Machine Learning for Trading

Abstract: The rapid progress in machine learning (ML) and the massive increase in the availability and diversity of data has enabled novel approaches to quantitative investment. It has also increased the demand for the application of data science to develop both discretionary and algorithmic trading strategies.
In this workshop, we will cover popular use cases for ML in the investment industry, and how data science and ML fit into the workflow of developing a trading and investment strategy from the identification and combination of alpha factors to strategy backtesting and asset allocation.
We will see how a broad range of ML techniques can be used to extract tradeable signals. In particular, the rise of alternative data, i.e. sources beyond market and fundamental data, has created the need to apply deep learning for natural language processing and image classification. We will also take a look at how reinforcement learning can be used to train an agent interactively on market data.
The workshop uses Python and various standard data science and machine learning libraries like pandas, scikit-learn, gensim, spaCy as well as TensorFlow and Keras. The code examples will be presented using jupyter notebooks and are based on my book ‘Machine Learning for Algorithmic Trading’.

Bio: Stefan is founder, CEO and lead data scientist at Applied AI that provides data strategy consulting, machine learning solutions, as well as executive coaching and training for consumer, healthcare and financial industries. Prior to his current venture, he was co-founder and partner at an international investment firm, building the predictive analytics and investment research practice. Earlier, he was executive at a global fintech company with operations in 15 global markets.

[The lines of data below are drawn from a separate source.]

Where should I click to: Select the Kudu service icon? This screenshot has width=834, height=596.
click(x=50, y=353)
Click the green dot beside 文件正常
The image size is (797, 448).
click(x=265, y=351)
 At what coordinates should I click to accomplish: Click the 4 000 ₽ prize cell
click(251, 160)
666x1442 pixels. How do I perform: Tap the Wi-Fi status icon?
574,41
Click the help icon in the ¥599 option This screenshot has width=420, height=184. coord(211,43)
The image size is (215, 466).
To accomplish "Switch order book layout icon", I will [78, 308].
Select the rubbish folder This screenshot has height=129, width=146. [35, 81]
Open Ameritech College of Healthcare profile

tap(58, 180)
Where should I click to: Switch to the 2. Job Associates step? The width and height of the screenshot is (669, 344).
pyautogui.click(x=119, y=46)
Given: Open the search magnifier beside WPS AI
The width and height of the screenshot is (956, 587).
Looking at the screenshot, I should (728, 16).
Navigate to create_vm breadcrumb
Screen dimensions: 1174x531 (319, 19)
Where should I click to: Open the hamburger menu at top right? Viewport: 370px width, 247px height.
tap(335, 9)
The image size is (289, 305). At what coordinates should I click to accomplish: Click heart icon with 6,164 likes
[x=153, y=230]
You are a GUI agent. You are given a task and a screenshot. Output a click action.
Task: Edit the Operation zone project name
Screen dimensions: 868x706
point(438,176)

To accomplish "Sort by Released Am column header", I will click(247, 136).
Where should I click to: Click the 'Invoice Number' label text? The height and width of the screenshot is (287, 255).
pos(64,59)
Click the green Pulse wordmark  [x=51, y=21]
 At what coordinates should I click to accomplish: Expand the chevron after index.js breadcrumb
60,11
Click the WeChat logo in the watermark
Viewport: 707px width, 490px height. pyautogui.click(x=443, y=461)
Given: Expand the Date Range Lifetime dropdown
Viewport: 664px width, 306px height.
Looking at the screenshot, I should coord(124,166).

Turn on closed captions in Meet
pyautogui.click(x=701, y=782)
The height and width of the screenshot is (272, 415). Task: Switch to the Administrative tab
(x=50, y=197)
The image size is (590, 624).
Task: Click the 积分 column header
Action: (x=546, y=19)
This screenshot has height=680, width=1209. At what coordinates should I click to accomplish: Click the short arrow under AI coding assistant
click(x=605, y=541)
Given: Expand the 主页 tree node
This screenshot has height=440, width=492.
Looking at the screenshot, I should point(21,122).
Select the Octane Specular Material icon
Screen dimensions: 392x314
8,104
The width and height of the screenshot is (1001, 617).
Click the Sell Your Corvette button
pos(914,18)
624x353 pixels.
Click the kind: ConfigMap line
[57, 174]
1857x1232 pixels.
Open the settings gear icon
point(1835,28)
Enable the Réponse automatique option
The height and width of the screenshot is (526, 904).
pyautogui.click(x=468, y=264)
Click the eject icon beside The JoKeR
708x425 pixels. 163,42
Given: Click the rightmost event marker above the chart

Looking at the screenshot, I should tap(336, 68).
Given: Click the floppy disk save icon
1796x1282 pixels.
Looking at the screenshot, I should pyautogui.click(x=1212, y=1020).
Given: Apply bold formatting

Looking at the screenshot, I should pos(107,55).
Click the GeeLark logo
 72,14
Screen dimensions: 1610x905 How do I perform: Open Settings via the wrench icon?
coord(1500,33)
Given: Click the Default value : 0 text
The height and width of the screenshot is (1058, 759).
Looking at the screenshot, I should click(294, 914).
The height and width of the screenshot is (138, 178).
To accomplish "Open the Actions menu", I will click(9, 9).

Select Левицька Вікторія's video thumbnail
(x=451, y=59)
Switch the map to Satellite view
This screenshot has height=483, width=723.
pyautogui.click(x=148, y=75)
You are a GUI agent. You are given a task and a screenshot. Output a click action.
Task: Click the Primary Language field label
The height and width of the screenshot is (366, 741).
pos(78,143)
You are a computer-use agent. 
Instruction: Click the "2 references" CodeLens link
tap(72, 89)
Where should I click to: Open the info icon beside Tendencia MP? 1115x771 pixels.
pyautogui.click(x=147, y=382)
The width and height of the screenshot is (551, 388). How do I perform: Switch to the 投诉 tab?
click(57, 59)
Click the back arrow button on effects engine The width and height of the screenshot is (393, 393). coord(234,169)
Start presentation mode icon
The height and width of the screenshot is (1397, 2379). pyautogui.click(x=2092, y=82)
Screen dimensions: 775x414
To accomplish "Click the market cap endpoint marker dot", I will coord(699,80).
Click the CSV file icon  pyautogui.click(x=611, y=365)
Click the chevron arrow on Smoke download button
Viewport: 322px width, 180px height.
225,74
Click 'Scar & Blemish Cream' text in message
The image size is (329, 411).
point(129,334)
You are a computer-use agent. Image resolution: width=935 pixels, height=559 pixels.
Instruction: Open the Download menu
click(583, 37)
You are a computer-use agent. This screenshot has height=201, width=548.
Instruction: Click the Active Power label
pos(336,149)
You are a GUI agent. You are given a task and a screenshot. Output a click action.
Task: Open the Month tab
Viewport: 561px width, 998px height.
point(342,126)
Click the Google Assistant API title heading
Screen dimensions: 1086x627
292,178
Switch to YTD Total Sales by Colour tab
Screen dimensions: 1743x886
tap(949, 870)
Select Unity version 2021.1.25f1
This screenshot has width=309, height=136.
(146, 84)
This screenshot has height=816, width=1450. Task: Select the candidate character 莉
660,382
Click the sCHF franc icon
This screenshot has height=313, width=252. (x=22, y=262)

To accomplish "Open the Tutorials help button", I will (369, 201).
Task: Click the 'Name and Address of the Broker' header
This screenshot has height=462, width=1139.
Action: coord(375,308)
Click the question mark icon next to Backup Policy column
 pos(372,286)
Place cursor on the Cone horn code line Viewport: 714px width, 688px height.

A native German, he started his career as advisor to Central Banks in emerging markets and has worked in six languages across Asia, Africa, and Latin America. In 2007, he raised $35m from the Gates Foundation to cofound the Alliance for Financial Inclusion, an international organization for regulators that facilitates the adoption of financial technology to lower barriers to access.

Stefan holds a Master in Economics from FU Berlin with a Thesis on Early Warning Systems for Financial Crisis using Machine Learning, an MPA/ID from the Harvard Kennedy School, a CFA Charter, and has published through Harvard and Brookings. He teaches data science at General Assembly, has produced two courses with currently 13,000 students at DataCamp, and is the author of two courses on ‘Mastering Unsupervised Learning’ (forthcoming by Packt).